Berechnen Sie das maximale Reibungsmoment, dem das Lager bei einem Haftreibungskoeffizienten von 0,3 für beide Manschetten standhalten kann.
Rufen Sie den Ausdruck für das erforderliche maximale Reibungsmoment auf. Durch Neuanordnen und Ersetzen der Werte der Kräfte, die von beiden Manschetten aufgenommen werden, kann das maximale Reibungsmoment bestimmt werden.
Ändern Sie anschließend die Konfiguration, indem Sie eine Axialkraft von 15 Kilonewton auf das Lager ausüben.
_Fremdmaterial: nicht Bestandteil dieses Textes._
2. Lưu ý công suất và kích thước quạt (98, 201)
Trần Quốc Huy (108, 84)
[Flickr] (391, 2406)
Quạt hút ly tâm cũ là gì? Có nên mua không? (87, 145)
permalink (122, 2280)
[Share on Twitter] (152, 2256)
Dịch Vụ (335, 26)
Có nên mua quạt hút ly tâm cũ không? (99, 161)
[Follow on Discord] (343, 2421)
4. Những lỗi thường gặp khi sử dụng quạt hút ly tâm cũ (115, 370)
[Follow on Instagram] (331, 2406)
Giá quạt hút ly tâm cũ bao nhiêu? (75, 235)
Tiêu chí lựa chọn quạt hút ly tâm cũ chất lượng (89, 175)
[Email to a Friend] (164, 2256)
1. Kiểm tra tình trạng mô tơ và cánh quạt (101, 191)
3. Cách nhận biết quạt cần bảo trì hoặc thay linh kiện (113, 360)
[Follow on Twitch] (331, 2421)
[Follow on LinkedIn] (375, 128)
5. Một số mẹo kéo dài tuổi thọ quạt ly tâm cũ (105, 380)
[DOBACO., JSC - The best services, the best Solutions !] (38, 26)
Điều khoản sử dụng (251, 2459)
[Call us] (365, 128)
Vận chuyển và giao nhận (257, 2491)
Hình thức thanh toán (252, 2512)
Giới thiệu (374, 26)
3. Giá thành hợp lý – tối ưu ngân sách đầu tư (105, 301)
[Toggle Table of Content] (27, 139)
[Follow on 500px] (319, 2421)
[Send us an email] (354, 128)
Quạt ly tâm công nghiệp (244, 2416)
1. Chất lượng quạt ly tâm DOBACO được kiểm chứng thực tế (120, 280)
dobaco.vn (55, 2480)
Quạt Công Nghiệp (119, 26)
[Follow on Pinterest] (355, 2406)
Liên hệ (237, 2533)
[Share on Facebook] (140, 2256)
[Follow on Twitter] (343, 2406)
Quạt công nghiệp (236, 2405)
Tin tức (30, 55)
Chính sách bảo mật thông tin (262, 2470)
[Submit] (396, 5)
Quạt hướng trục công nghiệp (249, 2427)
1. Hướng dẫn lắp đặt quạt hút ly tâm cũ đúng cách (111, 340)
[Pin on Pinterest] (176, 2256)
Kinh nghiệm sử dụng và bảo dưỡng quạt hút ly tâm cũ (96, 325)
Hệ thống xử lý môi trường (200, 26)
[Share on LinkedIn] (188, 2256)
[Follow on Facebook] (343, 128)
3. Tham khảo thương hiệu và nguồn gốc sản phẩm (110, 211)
Bestimmen Sie das minimale Drehmoment, das zur Überwindung der Reibung erforderlich ist.
Mit Hilfe der Reibmomentengleichung und durch Einsetzen der Werte kann das durch die Reibungskräfte verursachte Moment für beide Manschetten bestimmt werden.
Durch Gleichsetzung der Summe der Momente um die z-Achse mit Null und Substitution der bekannten Werte kann das erforderliche Mindestdrehmoment ermittelt werden.
Das Verständnis der Berechnungen und Konzepte im Zusammenhang mit Doppelkragenlagern ist für Ingenieure und Konstrukteure unerlässlich, um die Leistun…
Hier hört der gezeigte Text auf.